But you know, the whole country is going through a time of very slow jobs growth, so...that leaves Gov. Scott Walker off the hook?
Not so fast. Scott Walker said over and over during his recall campaign that businesses have never been more upbeat, promising that once the recall was over, and Walker won, economic certainty would be established and employers would start a hiring frenzy. Walker won...so where are the jobs?
These genius business owners and excited “job creators” didn’t need demand for their product or service, they needed certainty and Gov. Scott Walker in their corner.
Welcome to the new phase of Walker excuses. First the bad news, and lousy trend lines for Walker:
jsonline: Wisconsin lost an estimated 11,700 private-sector jobs in June and the unemployment rate climbed to 7% from 6.8% in May. June's private-sector job losses were the deepest in 11 months. The report shows losses (and a) slew of layoff announcements in recent days: the iPacesetters Inc. call center in Eau Claire; the Stark and Roth investment firm in St. Francis; Provimi Foods Inc. meat processors in Seymour, and the SNE Enterprises vinyl window and door manufacturer in Mosinee all announced deep jobs cuts this month. In northern Wisconsin Thursday, the Marshfield Clinic announced it would cut 119 jobs.

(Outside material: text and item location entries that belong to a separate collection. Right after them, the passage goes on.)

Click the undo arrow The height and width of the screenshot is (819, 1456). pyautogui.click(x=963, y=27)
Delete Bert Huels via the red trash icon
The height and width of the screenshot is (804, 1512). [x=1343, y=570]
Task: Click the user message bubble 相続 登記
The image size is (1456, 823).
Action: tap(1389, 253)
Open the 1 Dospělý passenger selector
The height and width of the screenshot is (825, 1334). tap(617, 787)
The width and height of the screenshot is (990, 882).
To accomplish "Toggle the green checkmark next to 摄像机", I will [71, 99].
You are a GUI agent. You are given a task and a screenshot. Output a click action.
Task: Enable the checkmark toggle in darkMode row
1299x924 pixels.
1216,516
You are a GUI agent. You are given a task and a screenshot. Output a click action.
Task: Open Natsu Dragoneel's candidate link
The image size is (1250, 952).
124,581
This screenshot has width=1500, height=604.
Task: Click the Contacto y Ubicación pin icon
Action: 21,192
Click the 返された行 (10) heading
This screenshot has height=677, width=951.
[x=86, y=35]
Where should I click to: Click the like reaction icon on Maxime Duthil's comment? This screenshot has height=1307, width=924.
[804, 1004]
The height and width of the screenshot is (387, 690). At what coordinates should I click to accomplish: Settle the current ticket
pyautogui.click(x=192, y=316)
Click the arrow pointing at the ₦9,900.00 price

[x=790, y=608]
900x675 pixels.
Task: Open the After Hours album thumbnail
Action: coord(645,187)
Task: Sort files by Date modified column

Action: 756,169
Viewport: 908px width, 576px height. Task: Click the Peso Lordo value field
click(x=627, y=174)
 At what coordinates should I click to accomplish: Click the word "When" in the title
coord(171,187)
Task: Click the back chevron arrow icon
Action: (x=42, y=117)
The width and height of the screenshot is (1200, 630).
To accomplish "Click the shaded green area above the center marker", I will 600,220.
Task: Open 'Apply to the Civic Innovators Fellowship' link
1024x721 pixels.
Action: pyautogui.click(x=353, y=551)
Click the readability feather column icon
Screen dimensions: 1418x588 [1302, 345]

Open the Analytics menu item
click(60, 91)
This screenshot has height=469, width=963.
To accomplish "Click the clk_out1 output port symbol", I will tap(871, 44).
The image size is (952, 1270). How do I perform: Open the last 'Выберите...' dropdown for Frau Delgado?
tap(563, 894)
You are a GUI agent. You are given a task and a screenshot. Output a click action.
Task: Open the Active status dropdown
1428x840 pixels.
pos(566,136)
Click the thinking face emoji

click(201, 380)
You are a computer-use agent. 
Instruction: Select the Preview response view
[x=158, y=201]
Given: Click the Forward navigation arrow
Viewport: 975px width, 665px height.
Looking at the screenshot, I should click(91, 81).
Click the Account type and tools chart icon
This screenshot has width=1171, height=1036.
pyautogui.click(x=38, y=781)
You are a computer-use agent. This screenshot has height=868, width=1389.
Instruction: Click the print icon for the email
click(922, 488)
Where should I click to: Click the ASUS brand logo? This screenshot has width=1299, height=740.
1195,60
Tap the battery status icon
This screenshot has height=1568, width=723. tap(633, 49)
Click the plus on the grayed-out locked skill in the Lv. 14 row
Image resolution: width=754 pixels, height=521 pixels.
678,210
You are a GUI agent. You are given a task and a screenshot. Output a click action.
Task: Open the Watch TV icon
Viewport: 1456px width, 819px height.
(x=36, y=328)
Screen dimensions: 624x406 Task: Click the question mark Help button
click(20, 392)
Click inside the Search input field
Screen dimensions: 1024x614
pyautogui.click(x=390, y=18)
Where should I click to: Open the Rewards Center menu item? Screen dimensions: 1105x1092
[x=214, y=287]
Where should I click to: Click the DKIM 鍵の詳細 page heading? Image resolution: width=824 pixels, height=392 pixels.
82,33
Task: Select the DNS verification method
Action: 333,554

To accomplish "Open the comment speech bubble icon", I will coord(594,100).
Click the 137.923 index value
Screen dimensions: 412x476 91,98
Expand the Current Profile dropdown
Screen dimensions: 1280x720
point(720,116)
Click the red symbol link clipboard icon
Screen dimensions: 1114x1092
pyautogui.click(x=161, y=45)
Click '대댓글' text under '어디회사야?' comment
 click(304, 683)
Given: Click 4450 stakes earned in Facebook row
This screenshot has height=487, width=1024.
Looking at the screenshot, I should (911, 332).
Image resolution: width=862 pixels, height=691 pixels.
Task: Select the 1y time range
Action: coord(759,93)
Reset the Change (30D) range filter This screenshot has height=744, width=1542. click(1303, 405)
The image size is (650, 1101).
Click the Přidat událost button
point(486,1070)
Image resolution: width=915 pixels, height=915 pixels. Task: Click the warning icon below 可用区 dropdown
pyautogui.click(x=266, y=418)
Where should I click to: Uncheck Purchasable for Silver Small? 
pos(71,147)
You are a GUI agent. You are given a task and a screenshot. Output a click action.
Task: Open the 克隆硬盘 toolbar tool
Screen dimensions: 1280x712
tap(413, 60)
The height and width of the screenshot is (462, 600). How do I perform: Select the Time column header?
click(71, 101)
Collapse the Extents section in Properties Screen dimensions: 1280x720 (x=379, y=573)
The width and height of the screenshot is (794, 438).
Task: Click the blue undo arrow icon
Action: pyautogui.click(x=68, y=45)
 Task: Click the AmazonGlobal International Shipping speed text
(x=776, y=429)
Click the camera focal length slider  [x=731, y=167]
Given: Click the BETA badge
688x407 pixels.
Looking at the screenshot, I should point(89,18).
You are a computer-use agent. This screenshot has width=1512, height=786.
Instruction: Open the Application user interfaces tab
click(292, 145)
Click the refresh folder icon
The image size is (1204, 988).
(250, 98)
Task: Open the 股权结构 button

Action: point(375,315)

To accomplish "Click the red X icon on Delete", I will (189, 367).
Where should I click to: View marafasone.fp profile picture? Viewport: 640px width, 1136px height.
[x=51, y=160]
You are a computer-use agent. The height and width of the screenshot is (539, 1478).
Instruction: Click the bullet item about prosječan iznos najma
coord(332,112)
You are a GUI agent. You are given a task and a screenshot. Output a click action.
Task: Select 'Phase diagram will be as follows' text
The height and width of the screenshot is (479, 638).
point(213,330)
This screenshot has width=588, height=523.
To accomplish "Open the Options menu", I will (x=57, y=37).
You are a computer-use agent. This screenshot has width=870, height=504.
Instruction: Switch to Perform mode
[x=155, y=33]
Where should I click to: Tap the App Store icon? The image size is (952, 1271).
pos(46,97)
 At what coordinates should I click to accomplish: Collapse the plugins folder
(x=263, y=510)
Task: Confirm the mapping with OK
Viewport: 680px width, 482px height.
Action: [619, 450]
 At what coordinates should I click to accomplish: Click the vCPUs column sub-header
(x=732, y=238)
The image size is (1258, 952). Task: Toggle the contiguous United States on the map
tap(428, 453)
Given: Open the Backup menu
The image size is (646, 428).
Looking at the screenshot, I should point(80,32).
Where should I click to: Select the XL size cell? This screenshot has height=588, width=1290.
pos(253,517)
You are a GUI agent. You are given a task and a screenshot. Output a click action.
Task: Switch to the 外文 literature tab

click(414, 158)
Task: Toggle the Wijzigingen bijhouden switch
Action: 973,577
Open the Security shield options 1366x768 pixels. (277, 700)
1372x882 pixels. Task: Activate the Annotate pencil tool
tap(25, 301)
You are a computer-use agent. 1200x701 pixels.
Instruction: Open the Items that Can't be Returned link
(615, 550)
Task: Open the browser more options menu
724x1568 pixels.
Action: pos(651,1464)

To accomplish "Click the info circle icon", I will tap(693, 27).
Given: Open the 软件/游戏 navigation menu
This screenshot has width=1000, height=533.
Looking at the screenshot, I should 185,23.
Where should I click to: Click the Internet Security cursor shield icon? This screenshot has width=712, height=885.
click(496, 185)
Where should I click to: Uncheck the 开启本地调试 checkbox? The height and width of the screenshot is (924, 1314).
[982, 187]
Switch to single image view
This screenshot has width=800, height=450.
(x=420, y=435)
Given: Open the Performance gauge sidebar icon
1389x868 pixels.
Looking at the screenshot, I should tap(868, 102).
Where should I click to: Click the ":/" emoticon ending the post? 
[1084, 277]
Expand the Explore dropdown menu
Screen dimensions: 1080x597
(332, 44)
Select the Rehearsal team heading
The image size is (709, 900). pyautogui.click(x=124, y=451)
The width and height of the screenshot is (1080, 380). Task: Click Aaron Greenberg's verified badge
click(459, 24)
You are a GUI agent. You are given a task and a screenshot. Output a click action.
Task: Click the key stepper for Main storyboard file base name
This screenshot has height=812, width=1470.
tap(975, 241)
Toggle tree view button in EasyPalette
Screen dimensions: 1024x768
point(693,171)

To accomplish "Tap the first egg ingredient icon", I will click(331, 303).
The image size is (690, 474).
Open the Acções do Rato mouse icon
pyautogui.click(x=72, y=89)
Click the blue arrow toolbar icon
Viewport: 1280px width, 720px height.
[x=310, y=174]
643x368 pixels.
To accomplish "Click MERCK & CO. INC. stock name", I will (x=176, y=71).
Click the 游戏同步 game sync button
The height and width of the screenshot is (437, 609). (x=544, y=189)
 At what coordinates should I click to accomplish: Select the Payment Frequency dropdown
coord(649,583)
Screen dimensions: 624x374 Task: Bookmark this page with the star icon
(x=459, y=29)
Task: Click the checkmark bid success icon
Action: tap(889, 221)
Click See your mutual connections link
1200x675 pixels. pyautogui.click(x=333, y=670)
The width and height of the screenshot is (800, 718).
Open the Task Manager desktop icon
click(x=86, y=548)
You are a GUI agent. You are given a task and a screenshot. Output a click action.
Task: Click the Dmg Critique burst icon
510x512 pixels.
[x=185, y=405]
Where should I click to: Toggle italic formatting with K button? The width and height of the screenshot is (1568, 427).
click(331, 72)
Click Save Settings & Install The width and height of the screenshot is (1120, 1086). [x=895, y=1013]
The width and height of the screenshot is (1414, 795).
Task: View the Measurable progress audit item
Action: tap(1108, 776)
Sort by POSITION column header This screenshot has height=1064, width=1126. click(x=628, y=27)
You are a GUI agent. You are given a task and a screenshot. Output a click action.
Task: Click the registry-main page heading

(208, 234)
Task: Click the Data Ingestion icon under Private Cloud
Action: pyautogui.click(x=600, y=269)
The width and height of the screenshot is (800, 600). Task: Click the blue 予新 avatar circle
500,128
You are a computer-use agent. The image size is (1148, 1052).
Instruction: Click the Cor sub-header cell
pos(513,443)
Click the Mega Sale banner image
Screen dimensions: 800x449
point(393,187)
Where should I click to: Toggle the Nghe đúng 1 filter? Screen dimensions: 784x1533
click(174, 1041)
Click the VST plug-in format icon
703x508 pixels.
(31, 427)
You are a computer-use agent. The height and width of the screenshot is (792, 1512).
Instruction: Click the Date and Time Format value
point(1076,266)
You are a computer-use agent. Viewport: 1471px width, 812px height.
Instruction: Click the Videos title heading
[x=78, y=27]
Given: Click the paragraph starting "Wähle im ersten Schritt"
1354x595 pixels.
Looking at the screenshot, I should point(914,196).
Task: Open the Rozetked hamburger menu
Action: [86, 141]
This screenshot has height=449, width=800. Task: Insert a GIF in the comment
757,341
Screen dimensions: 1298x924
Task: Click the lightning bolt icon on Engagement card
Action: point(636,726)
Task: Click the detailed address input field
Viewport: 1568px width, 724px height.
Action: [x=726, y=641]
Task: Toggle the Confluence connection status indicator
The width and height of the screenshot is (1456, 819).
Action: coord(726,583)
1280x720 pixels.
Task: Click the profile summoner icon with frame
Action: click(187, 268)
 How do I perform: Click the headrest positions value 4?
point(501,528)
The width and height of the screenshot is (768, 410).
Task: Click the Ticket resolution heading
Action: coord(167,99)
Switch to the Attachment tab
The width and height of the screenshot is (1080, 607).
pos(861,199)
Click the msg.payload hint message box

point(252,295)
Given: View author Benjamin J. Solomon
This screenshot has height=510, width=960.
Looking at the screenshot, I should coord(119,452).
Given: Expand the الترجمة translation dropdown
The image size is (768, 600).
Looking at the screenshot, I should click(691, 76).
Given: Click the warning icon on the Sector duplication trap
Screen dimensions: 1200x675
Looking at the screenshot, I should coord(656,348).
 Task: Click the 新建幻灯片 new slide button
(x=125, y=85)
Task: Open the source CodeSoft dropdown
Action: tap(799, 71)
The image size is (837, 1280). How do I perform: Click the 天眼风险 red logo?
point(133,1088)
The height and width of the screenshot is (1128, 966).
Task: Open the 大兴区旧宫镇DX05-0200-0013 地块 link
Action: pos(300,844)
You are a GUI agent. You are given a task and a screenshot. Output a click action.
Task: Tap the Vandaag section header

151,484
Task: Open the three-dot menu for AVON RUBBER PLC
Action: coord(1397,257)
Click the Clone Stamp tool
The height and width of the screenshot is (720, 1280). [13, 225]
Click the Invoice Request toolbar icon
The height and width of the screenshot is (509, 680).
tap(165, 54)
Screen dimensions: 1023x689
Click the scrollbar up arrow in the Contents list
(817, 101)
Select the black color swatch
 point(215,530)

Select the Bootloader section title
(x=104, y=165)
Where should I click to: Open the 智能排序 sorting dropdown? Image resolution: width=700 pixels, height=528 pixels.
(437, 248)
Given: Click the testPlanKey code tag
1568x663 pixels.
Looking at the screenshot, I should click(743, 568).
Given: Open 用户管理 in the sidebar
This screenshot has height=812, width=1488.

In the government sector, Wisconsin lost an estimated 1,500 jobs, led mainly by cutbacks in cities, counties and public schools. Net losses in both the government and private sectors led to an overall decrease of 13,200 total non-farm jobs last month.
So what happened to the overwhelming optimism by business owners once Walker got his job back?
"These numbers are not a surprise," said Cullen Werwie, spokesman for Gov. Scott Walker. He noted that the national jobs numbers for June also were weak. Rich Meeusen, chief executive of Badger Meter Inc., a metro Milwaukee manufacturer said, "With all the uncertainty, it's very risky for a manufacturing company, which tends to hire for the long term, to make those commitments."
My gut feeling is that there will never be a perfect moment, a “certain” time, to hire, expand, create, be optimistic, innovate or take chances. Is that the way to run a business? No. The only thing they really want out of all of this?
One party rule. I know, that's an odd conclusion and one that doesn't seem remotely related, but that's my determination after talking to and listening to many of my conservative friends.